Bei der Gewerbesteuer rechnet die Kämmerin in den kommenden Jahren mit Einnahmen wie in den Vorjahren. Im laufenden Jahr wurden 1,3 Millionen Euro eingenommen. Die Gemeinde liegt mit ihrem derzeitigen Hebesatz von 350 Prozent für die Gewerbesteuer über dem Landesdurchschnitt. Der beläuft sich auf 314 Prozent.

Weil aber die Gemeindeanteile an der Einkommenssteuer steigen, erhält die Kommune weniger Schlüsselzuweisungen vom Land. Verzichten muss die Gemeinde in Zukunft auch auf behördliche Zuschüsse für Arbeitsfördermaßnahmen.
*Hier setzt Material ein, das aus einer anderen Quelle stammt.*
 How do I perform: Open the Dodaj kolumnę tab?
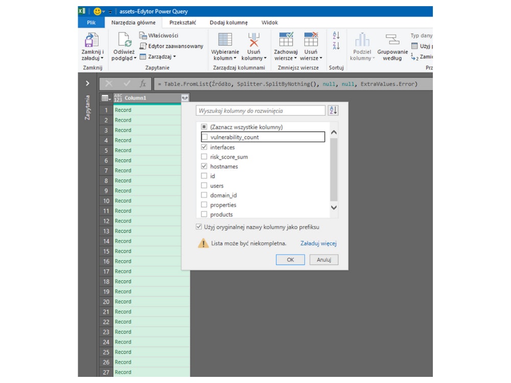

Die sogenannten Ein-Euro-Jobs fallen weg. "Die von diesen Kräften ausgeführten Arbeiten wird wieder der Betriebshof übernehmen müssen", zeigte Bauamtsleiter Reinhard Schimka schon einmal die Folgen auf. Die Gemeinde Niedere Börde plant für das nächste Jahr wieder Erlöse aus dem Verkauf von Grundstücken ein. Im Ansatz sind 28 100 Euro. In Klein Ammensleben, Vahldorf und Samswegen sind Bauplätze vorhanden, die verkauft werden können. Die Gemeinde Niedere Börde hat seit ihrem Bestehen konsequent Schulden abgebaut. Seit 2004 wurden keine neuen Kredite mehr aufgenommen. Laut Kämmerin beläuft sich die augenblickliche Pro-Kopf-Verschuldung auf 323,90 Euro. Der Haushaltsplan 2012 der Niederen Börde ist übrigens der letzte nach dem kameralistischen Rechnungswesen. 2013 ist die Kommune wie alle übrigen im Land zur Einführung der doppischen Buchführung gezwungen.